Last week we revealed that the latest version of the Chrome browser which Google released recently had dropped support for geolocation from “insecure origins”, aka HTTPS. We've reviewed the options available for us to continue providing geolocation support to our customers who aren't able to enable HTTPS in the short term and come up with a solution.
We had proposed that we hide the 'My Location' button that allowed store locator users to automatically geolocate themselves if they were using Chrome over an insecure connection (i.e. using HTTP instead of HTTPS). This solution would have prevented any possible confusion that the button wasn't working for some customers.
Instead, we have come up with a compromise approach. Instead of hiding the 'My Location' button, we've commissioned a new geolocation service which is based on the IP address of the site visitor. Now, this isn't as accurate as using regular geolocation because that can leverage the GPS receiver positioned inside mobile devices which is accurate to 10m when everything works correctly. Instead, IP based geolocation uses tables of IP addresses which are handed out to hosting companies to determine approximately where users are located. Here's how the data is gathered:
The primary source for IP address data is the regional Internet registries which allocate and distribute IP addresses amongst organizations located in their respective service regions:
- American Registry for Internet Numbers (ARIN)
- RIPE Network Coordination Centre (RIPE NCC)
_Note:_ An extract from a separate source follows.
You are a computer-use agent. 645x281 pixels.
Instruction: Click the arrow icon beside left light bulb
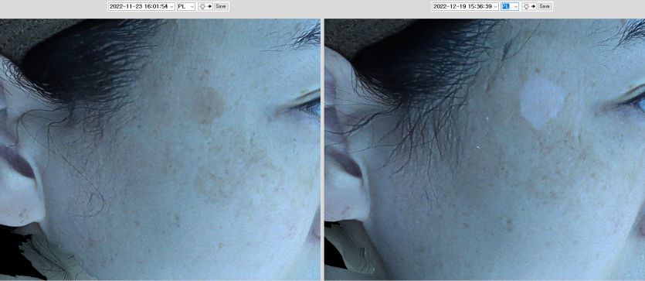pos(209,7)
- Asia-Pacific Network Information Centre (APNIC)
- Latin American and Caribbean Internet Address Registry (LACNIC)
- African Network Information Centre (AfriNIC)
Secondary sources include:
- Data mining or user-submitted geographic location data. For example, a weather web site might ask visitors for a city name to find their local forecast. Another example would be to pair a user's IP address with the address information in his/her account profile.
- Data contributed by internet service providers.
- Merging databases from different suppliers.
- Guesstimates from adjacent Class C range and/or gleaned from network hops.
Accuracy is improved by:
- Data scrubbing to filter out or identify anomalies.
- Statistical analysis of user submitted data.
So, moving forward there will be two possible geolocation mechanisms: Firstly, if HTTPS is enabled or a browser other than Chrome is used, then native HTML5 Geolocation using GPS will be supported. Otherwise, IP based geolocation will be used.